Sunday, January 13, 2008

Too young to know

Over the course of the last year I have traveled quite a bit. Every week, as I waited for my flight back to Portland, I saw hundreds of soldiers in desert camouflage fatigues waiting to catch their flights to Iraq. Some of them seemed older and less anxious about what was ahead of them, some of them seemed like boys and were very uneasy. On some of the flights the flight attendants made announcements thanking these soldiers for their sacrifices, and everyone gave them a round of applause.

One afternoon I was riding the train out to B concourse with several soldiers. One had a cane and seemed to be going home due to his injuries, and two others were on their way over to Iraq. One of them was quiet and not making eye contact with anyone, the other seemed very innocent and young ,and was talking to anyone who would make eye contact with him. I listened to him answer a young girls questions and thought that he was very polite and decent to her.

As he spoke I noticed a patch that was attached to his sleeve with Velcro. I looked around and the other soldiers had the Velcro loop side on their uniforms but no patch.
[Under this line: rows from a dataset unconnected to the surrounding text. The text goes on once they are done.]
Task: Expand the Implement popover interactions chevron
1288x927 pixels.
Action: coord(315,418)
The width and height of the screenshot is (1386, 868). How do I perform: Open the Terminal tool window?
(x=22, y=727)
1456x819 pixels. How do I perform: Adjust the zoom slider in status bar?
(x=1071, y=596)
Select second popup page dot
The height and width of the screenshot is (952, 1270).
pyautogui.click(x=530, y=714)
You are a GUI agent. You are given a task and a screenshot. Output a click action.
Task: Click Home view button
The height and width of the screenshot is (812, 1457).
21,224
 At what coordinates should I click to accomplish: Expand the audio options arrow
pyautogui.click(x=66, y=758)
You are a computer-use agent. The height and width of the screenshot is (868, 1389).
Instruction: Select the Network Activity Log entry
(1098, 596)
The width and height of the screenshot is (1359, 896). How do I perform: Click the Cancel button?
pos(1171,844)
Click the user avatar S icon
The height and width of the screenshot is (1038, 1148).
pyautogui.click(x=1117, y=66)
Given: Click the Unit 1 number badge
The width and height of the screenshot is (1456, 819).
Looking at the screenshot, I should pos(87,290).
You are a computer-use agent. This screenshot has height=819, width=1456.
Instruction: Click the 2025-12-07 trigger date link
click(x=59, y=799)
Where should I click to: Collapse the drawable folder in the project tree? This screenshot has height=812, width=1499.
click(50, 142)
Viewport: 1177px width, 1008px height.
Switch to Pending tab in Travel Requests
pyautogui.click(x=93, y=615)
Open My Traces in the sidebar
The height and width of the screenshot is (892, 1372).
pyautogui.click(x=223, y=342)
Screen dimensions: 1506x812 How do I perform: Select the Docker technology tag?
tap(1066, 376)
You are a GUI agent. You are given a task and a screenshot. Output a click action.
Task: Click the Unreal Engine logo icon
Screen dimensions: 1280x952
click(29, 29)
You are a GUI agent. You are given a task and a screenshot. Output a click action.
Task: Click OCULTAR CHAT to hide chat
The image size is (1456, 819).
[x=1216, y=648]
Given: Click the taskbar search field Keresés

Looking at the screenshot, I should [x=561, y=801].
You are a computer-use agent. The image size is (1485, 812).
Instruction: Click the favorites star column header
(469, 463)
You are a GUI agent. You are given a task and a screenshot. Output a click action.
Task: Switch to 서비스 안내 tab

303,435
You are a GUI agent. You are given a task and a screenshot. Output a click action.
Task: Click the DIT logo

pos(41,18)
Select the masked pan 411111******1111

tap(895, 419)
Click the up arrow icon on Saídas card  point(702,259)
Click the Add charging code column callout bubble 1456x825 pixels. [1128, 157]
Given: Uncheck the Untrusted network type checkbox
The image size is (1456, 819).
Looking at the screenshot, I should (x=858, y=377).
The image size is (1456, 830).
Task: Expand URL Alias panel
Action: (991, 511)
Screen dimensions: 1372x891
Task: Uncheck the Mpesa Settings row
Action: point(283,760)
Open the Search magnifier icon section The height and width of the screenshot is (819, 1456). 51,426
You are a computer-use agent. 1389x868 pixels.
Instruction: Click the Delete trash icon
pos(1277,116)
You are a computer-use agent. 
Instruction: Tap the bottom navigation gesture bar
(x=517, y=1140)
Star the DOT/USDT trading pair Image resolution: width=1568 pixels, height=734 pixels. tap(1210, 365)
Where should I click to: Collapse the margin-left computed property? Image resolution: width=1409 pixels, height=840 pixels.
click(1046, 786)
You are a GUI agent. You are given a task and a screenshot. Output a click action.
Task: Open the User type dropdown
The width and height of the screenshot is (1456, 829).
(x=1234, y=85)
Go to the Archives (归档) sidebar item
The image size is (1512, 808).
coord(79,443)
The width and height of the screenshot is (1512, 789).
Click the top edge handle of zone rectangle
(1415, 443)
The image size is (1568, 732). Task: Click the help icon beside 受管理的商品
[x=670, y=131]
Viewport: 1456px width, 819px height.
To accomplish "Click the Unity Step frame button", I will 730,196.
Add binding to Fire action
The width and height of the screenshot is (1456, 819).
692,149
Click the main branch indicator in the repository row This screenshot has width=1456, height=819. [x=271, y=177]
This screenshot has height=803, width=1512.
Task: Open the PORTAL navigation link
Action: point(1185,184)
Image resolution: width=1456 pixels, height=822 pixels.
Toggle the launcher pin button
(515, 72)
This young man was fidgety and polite, he had on thick black glasses, and on his sleeve a patch that said, in big block letters, O POS. The harsh reality that this patch represented was depressing to me, and, as the emotion welled up inside of me, I felt like giving him a hug. This could easily be my son talking to the young girl on the train. I suddenly realized that I don't know my sons blood type. I wondered if this young man's family knew his.

When my son was in high school his school paper ran an article about the gulf war and that it was a war for oil. At the time it seemed naive and inaccurate because I remembered the feelings that I had experienced as the planes disappeared into the world trade centers, and I knew that this war was about more than oil. All these years later, whatever it was about has long since ceased to be why we are still there.

My nephew was in Iraq for a year, and for the last couple months that he was over there I regularly had dreams that I was with him lying face down on a rooftop that was covered in broken glass, as gunfire erupted around us. I wonder if he wore the same patch on his sleeve.

As I sit here I realize that I don't even know my own blood type. I used to ; it was on my military I.D. It never occurred to me why it was there.


Peace and decency in the world.
It's only six words, how can it be too much to ask?